Task to carry out:
Find "Open the www.liteforex.pl approved domain" and "Uncheck the AUD-20200918-WA0000.mp3" in the records below. Copy the lines holding them and every line between, exactly, and no others.
+++ Recorded data
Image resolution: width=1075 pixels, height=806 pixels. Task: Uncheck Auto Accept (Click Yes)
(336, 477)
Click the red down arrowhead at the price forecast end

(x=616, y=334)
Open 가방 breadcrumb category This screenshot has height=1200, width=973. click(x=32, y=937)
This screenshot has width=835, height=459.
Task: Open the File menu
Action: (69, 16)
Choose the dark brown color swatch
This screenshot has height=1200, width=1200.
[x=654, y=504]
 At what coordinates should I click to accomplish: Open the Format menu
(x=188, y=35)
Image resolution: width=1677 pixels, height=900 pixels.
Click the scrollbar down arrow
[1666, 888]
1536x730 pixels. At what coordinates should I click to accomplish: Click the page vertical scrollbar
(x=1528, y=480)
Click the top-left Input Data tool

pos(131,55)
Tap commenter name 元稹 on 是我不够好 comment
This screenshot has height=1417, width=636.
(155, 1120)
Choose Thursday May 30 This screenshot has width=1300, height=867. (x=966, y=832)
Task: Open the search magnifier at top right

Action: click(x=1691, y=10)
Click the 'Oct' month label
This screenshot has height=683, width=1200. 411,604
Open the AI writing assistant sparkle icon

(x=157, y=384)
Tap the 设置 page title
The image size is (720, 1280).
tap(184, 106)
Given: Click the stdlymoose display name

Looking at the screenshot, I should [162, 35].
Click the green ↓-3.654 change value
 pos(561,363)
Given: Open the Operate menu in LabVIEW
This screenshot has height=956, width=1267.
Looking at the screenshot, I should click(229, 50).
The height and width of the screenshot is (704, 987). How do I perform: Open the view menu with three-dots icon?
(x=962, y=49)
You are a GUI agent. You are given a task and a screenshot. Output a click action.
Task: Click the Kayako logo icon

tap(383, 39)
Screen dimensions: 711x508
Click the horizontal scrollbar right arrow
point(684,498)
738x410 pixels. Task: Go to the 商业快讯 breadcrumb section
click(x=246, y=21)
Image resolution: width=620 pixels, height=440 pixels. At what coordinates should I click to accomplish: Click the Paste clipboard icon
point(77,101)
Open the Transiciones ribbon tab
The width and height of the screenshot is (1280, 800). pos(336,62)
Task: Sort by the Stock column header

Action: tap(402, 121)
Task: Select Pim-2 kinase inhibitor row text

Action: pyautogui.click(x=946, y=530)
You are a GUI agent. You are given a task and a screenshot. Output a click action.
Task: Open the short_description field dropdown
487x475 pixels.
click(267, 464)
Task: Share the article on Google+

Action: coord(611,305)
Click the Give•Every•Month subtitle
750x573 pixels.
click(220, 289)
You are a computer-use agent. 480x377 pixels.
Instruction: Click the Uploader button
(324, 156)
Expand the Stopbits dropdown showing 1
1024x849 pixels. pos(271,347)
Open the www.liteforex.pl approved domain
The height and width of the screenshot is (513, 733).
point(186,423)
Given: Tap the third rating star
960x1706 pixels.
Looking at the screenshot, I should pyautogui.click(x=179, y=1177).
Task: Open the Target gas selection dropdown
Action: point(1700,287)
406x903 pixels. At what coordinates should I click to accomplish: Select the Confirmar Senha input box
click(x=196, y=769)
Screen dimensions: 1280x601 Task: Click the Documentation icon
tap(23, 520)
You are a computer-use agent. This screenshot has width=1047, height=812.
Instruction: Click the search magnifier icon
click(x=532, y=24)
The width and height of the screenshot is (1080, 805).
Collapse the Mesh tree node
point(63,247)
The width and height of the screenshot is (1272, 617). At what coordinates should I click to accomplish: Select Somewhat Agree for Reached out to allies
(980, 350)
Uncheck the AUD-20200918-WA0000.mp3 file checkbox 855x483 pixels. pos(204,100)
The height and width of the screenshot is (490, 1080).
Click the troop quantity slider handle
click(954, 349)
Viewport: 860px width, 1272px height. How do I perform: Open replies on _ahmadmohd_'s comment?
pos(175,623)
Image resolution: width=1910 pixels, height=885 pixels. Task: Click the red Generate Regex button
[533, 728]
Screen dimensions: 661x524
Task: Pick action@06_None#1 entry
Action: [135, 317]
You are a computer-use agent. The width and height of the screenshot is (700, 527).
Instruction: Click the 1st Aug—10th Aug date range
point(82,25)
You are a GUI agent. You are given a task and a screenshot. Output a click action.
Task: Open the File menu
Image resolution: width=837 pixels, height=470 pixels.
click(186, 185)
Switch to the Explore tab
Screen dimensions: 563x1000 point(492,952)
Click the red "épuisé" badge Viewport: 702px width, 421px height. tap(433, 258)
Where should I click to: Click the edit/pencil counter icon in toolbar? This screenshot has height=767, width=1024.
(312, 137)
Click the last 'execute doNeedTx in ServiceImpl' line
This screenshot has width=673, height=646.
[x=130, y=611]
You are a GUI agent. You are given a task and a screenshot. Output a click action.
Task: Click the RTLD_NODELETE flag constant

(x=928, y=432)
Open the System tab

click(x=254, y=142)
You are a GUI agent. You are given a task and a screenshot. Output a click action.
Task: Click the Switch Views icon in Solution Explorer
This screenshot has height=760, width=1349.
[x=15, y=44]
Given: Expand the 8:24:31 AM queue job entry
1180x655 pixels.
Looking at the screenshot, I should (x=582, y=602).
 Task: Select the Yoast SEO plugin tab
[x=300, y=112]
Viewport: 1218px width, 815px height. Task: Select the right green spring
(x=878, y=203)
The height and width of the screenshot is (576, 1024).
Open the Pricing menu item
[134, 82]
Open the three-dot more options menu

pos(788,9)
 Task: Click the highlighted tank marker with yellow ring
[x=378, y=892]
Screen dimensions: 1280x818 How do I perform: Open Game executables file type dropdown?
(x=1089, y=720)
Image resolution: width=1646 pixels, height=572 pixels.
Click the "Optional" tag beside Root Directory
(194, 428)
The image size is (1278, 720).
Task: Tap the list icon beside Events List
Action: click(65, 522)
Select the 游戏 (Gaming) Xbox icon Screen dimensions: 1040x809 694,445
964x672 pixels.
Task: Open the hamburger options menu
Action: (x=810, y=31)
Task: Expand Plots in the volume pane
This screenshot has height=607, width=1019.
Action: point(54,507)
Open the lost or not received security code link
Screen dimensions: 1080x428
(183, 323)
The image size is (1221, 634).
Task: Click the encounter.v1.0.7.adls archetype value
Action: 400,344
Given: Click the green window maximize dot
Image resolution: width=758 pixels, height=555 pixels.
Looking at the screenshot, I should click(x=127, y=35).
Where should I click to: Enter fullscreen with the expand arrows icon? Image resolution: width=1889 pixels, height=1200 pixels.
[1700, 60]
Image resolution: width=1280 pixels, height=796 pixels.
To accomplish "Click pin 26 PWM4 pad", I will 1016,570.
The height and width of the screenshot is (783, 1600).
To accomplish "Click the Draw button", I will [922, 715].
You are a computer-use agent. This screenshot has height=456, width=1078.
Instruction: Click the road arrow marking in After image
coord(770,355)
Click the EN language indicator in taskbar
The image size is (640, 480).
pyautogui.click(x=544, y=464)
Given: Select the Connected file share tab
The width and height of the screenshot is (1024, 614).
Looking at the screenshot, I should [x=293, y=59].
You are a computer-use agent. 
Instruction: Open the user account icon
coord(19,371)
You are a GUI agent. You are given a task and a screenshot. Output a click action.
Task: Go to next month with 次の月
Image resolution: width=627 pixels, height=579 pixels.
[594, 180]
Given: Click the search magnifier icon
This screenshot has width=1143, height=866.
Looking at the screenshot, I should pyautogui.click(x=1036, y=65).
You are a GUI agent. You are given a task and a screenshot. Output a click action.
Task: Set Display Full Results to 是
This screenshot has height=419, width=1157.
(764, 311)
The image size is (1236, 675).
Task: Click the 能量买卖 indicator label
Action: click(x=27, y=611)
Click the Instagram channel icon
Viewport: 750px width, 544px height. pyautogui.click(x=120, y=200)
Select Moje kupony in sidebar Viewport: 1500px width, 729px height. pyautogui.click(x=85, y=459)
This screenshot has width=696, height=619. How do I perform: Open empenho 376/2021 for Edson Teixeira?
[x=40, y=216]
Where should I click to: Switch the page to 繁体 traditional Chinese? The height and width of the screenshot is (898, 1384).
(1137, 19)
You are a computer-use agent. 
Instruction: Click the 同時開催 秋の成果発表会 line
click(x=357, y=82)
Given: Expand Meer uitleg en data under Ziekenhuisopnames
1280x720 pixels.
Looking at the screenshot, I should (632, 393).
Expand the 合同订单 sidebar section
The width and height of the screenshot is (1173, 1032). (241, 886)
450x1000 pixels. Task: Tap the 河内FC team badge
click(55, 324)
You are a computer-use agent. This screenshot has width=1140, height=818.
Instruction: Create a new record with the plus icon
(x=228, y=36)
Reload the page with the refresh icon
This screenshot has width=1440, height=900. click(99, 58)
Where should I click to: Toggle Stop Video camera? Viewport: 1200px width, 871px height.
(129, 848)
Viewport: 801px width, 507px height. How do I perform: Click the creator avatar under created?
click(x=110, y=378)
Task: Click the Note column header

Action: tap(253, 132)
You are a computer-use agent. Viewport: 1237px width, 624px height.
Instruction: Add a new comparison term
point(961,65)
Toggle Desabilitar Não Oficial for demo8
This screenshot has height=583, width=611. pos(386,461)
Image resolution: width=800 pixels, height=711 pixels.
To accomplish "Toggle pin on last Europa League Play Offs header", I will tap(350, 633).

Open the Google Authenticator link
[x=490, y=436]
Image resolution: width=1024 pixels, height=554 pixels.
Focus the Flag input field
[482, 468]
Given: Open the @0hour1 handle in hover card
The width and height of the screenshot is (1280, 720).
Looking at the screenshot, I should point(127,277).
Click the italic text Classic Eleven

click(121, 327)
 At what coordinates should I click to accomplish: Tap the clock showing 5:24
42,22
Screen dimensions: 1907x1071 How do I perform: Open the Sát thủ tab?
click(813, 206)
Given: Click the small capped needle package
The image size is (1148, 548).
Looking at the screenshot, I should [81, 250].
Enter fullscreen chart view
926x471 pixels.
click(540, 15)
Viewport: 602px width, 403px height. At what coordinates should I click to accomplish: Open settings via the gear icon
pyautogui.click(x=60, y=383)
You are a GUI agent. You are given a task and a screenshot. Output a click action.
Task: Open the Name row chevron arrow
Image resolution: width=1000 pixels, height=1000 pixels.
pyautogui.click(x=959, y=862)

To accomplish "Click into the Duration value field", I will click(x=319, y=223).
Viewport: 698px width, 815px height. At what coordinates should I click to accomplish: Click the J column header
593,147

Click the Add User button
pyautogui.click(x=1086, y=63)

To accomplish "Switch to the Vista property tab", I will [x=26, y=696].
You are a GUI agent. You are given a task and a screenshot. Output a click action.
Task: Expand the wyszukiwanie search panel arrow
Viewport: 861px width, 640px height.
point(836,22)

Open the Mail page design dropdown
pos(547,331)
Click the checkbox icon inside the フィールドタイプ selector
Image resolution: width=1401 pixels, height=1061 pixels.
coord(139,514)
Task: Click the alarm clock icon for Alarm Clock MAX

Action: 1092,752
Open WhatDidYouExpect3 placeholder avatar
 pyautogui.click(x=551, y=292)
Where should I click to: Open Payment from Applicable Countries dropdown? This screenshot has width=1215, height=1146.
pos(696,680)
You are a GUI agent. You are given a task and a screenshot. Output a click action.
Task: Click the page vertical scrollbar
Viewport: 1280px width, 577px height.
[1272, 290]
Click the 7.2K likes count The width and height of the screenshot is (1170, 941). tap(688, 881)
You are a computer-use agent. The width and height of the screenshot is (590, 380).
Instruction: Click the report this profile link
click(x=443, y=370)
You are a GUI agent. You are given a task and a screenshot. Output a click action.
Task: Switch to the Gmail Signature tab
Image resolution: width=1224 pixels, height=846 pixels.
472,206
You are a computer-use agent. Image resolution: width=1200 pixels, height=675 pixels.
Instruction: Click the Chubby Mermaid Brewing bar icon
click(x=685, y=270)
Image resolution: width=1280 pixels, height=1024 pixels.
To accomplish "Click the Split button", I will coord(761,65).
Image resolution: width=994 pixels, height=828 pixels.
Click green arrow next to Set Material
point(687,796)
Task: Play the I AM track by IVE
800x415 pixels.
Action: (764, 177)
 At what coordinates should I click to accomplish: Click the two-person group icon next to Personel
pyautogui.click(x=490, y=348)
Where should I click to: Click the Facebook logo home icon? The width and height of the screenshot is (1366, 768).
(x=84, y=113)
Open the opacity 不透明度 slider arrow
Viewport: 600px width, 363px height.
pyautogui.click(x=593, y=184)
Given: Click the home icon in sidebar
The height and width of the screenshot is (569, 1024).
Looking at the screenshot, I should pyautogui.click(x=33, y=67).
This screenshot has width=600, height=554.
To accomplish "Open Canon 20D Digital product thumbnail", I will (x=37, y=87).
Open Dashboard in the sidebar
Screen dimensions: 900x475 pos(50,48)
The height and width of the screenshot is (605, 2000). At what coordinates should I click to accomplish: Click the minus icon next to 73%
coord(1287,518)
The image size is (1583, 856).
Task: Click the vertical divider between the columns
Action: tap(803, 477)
++++++
The completed task:
Open the www.liteforex.pl approved domain
The height and width of the screenshot is (513, 733).
point(186,423)
Given: Tap the third rating star
960x1706 pixels.
Looking at the screenshot, I should pyautogui.click(x=179, y=1177).
Task: Open the Target gas selection dropdown
Action: point(1700,287)
406x903 pixels. At what coordinates should I click to accomplish: Select the Confirmar Senha input box
click(x=196, y=769)
Screen dimensions: 1280x601 Task: Click the Documentation icon
tap(23, 520)
You are a computer-use agent. This screenshot has width=1047, height=812.
Instruction: Click the search magnifier icon
click(x=532, y=24)
The width and height of the screenshot is (1080, 805).
Collapse the Mesh tree node
point(63,247)
The width and height of the screenshot is (1272, 617). At what coordinates should I click to accomplish: Select Somewhat Agree for Reached out to allies
(980, 350)
Uncheck the AUD-20200918-WA0000.mp3 file checkbox 855x483 pixels. pos(204,100)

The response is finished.